Pixel coordinate grounding data
────────────────────

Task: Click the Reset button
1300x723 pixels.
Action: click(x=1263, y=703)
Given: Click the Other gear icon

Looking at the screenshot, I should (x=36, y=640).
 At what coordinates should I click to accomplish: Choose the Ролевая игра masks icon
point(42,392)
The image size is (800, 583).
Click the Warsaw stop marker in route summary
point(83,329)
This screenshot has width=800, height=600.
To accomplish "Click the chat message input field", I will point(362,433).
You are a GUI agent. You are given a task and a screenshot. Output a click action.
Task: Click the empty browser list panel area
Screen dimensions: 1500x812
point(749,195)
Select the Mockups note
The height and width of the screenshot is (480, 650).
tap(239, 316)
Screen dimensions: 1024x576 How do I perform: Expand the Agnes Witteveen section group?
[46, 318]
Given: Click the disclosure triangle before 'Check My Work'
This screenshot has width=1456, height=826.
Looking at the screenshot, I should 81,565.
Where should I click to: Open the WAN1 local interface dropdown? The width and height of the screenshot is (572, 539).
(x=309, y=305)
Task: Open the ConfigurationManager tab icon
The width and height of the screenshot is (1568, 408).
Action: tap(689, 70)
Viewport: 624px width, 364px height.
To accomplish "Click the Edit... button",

────────────────────

INSTRUCTIONS FOR THE TASK: Repeat, exactly as they stand, the line that contains "Viewport: 624px width, 364px height." and all the lines after it in the data above.

RESULT FOR THIS TASK:
Viewport: 624px width, 364px height.
To accomplish "Click the Edit... button",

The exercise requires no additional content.